Streaming with Tool Visibility¶

Stream agent execution with real-time tool activity — see which tools are being called, their results, and the LLM generating text token by token.

async for event in agent.astream_with_tools(
    {"messages": [{"role": "user", "content": "Check my order status"}]},
    caller=CallerContext(user_id="user-42"),
):
    match event.type:
        case "tool_start":
            print(f"🔧 {event.tool_display_name}...")
        case "tool_end":
            print(f"   → {event.tool_summary}")
        case "token":
            print(event.text, end="", flush=True)
        case "done":
            print(f"\n✅ Done in {event.duration_ms:.0f}ms")

Output:

🔧 Searching orders...
   → Found: Order #4521, shipped March 20
🔧 Getting tracking info...
   → Status: In transit, ETA March 25
Your order #4521 shipped on March 20 and is currently in transit.
Expected delivery: March 25.
✅ Done in 2340ms

Event Types¶

Type	Class	When	Key Fields
`tool_start`	`ToolStartEvent`	Tool begins executing	`tool_name`, `tool_display_name`, `arguments`, `tool_index`
`tool_end`	`ToolEndEvent`	Tool finishes	`tool_name`, `tool_summary`, `duration_ms`, `success`
`token`	`TokenEvent`	LLM generates a token	`text`, `cumulative_text`
`done`	`DoneEvent`	Agent finished	`full_response`, `tool_calls`, `duration_ms`, `cache_hit`
`error`	`ErrorEvent`	Something went wrong	`message`, `recoverable`

Server-Sent Events (FastAPI)¶

from fastapi import FastAPI
from fastapi.responses import StreamingResponse

app = FastAPI()

@app.post("/chat")
async def chat(request: ChatRequest):
    async def event_stream():
        async for event in agent.astream_with_tools(
            {"messages": [{"role": "user", "content": request.message}]},
            caller=CallerContext(user_id=request.user_id),
        ):
            yield f"data: {event.to_json()}\n\n"

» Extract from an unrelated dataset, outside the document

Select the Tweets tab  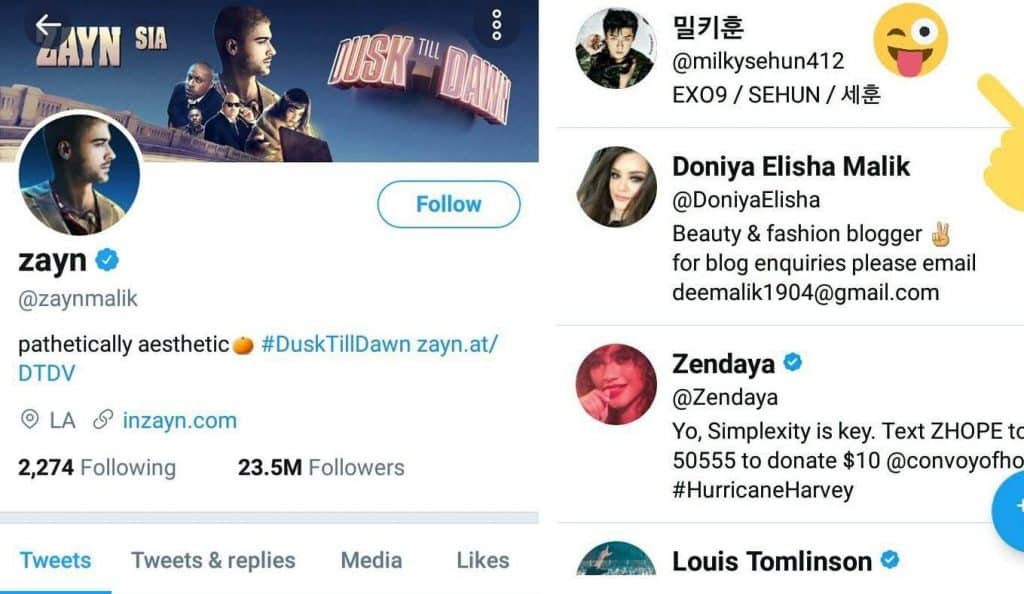click(x=55, y=560)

    return StreamingResponse(event_stream(), media_type="text/event-stream")

Frontend (JavaScript)¶

const source = new EventSource("/chat");
source.onmessage = (e) => {
  const event = JSON.parse(e.data);
  switch (event.type) {
    case "tool_start":
      showToolIndicator(event.tool_display_name);
      break;
    case "tool_end":
      updateToolResult(event.tool_summary);
      break;
    case "token":
      appendText(event.text);
      break;
    case "done":
      finishResponse(event.full_response);
      break;
    case "error":
      showError(event.message);
      break;
  }
};

Tool Display Names¶

Tool names are automatically converted to human-readable strings:

Raw Name	Display Name
`search_customers`	Searching customers
`get_order_status`	Getting order status
`hr_list_employees`	Listing employees
`create_ticket`	Creating ticket
`deploy_service`	Deploying service

Override with custom names:

async for event in agent.astream_with_tools(
    input,
    tool_display_names={
        "pg_query": "Querying database",
        "s3_upload": "Uploading to cloud storage",
    },
)

Tool Result Summaries¶

Tool results are automatically summarized for display:

JSON dicts: "name: Alice, status: active (+3 more)"
JSON lists: "Found 5 result(s)"
Plain text: truncated to 120 characters

Parameters¶

Parameter	Type	Default	Description
`input`	`dict`	required	Agent input (same as `ainvoke`)
`caller`	`CallerContext`	`None`	Per-request identity
`include_arguments`	`bool`	`True`	Include tool arguments in events
`tool_display_names`	`dict[str, str]`	`None`	Custom display name overrides

Security¶

Argument redaction: Tool arguments are run through guardrails before streaming. PII and credentials are replaced with labels.
Error sanitization: ErrorEvent.message is always generic — no internal stack traces, file paths, or database URLs.
Stream cancellation: Closing the SSE connection cancels the agent's async task. No wasted LLM calls.
No cumulative arguments: TokenEvent.cumulative_text only contains LLM text, never tool arguments.

Integration¶

astream_with_tools() runs the full agent pipeline — same guarantees as ainvoke():

✅ Input guardrails (block injection → ErrorEvent)
✅ Memory injection (relevant context before LLM call)
✅ Output guardrails (PII redaction on final response)
✅ Observability (callback handler records timeline)
✅ Event notifications (invocation.start/complete emitted)
✅ CallerContext propagation (multi-user safe)

Helper Functions¶

tool_display_name()¶

Convert raw MCP tool names to human-readable labels:

from promptise.streaming import tool_display_name

tool_display_name("search_customers")      # "Searching customers"
tool_display_name("get_order_status")      # "Getting order status"
tool_display_name("deploy_production")     # "Deploying production"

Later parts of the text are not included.